* **WORK INSTRUCTIONS**:
1. Reproduce the passage of the article on guarding portfolios against volatility starting with "Diversification is key" and going on through "the same time.".
2. In the article on guarding portfolios against volatility, what firm does Jeffrey van Fossen work for, and where is it based?

* **ARTICLE**:
----

Given the difficulty in predicting market movements, savvy investors can safeguard against volatility by structuring their portfolios so they are prepared for multiple scenarios, says Jeffrey van Fossen, principal and senior investment advisor with Beachwood-based Inverness Investment Group. “For example,” he says, “rather than trying to predict whether stocks are going to perform better than bonds, or international issues are going to perform better than domestic large-cap issues, portfolios should be designed to meet specific goals, no matter what the markets do.”
While there’s no certain way to bulletproof a growth-oriented portfolio against market losses, an asset allocation strategy is an important safeguard, explains van Fossen, a chartered financial analyst (CFA).
Diversification is key Noting that diversification is a necessary aspect of asset allocation, van Fossen says that dividing funds between different asset classes provides some protection against loss when one type of investment is underperforming. Because the values of different investments often move in opposite directions, investing in a range of securities reduces the risk that all assets will be decreasing in value at the same time.

----

* **INFORMATION PROVIDED**:
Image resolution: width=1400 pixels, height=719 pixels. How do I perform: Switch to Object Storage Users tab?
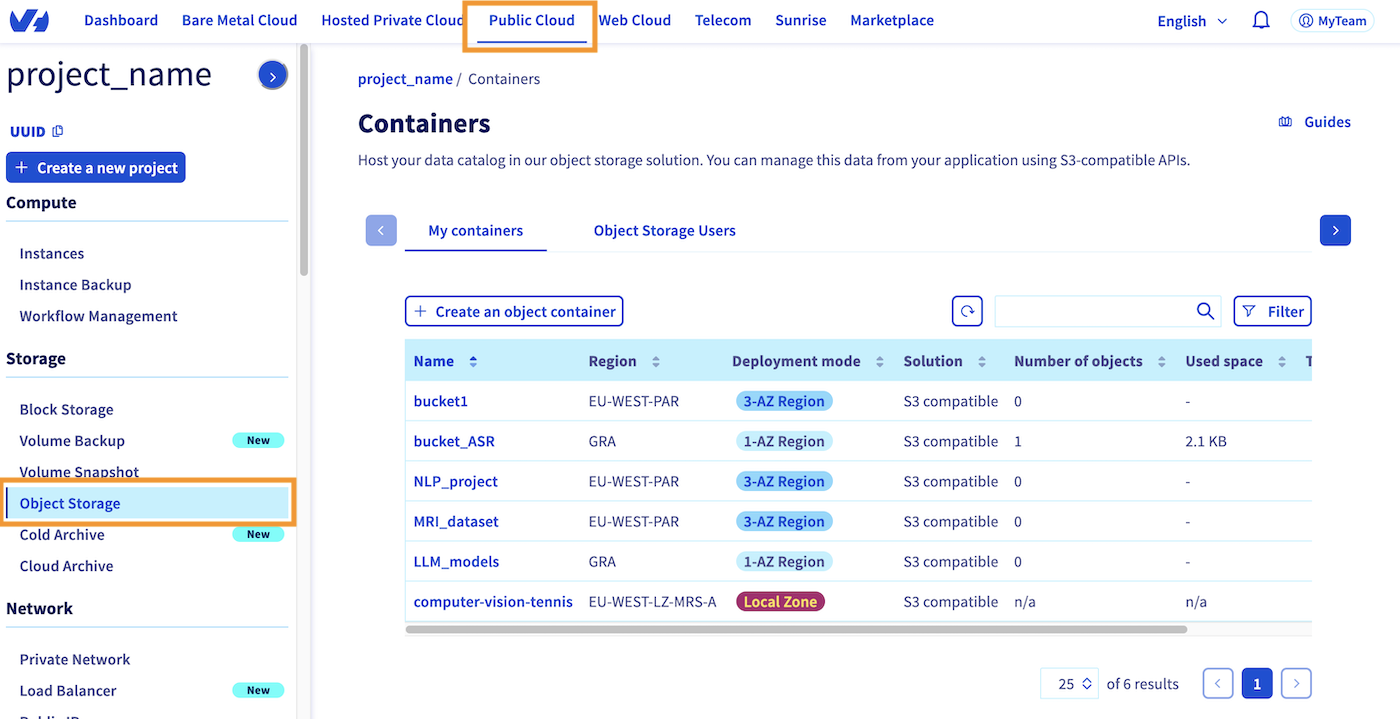664,231
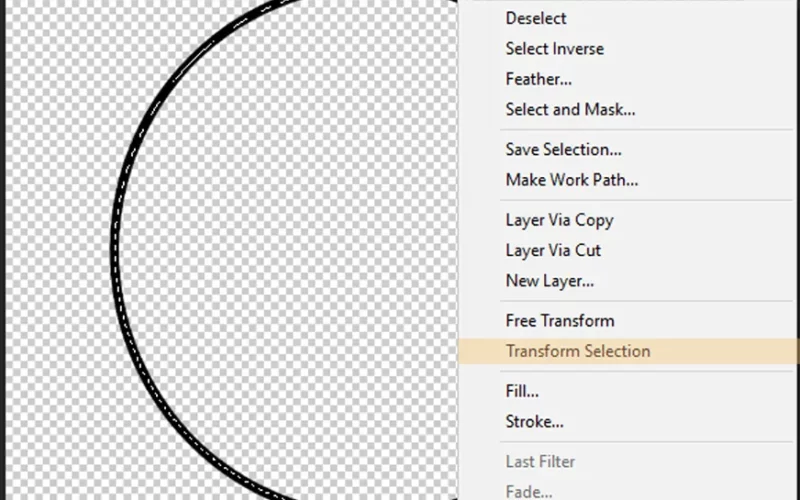Click the highlighted Transform Selection item
The height and width of the screenshot is (500, 800).
tap(629, 351)
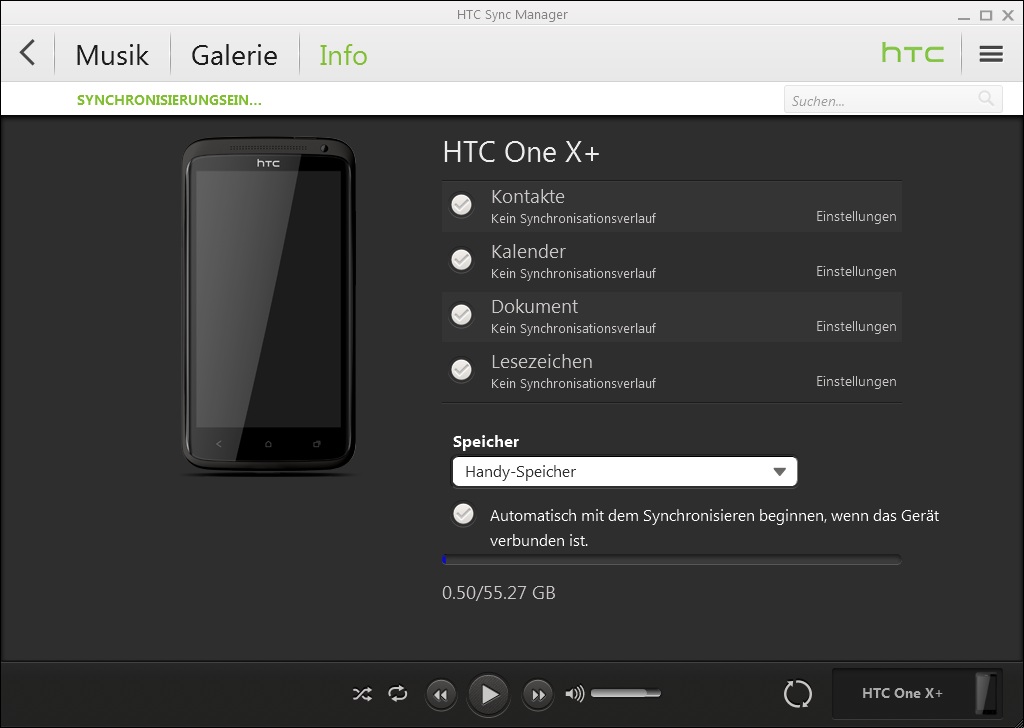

----

* **FULL SOLUTIONS**:
1.
Diversification is key Noting that diversification is a necessary aspect of asset allocation, van Fossen says that dividing funds between different asset classes provides some protection against loss when one type of investment is underperforming. Because the values of different investments often move in opposite directions, investing in a range of securities reduces the risk that all assets will be decreasing in value at the same time.

2. Inverness Investment Group, based in Beachwood.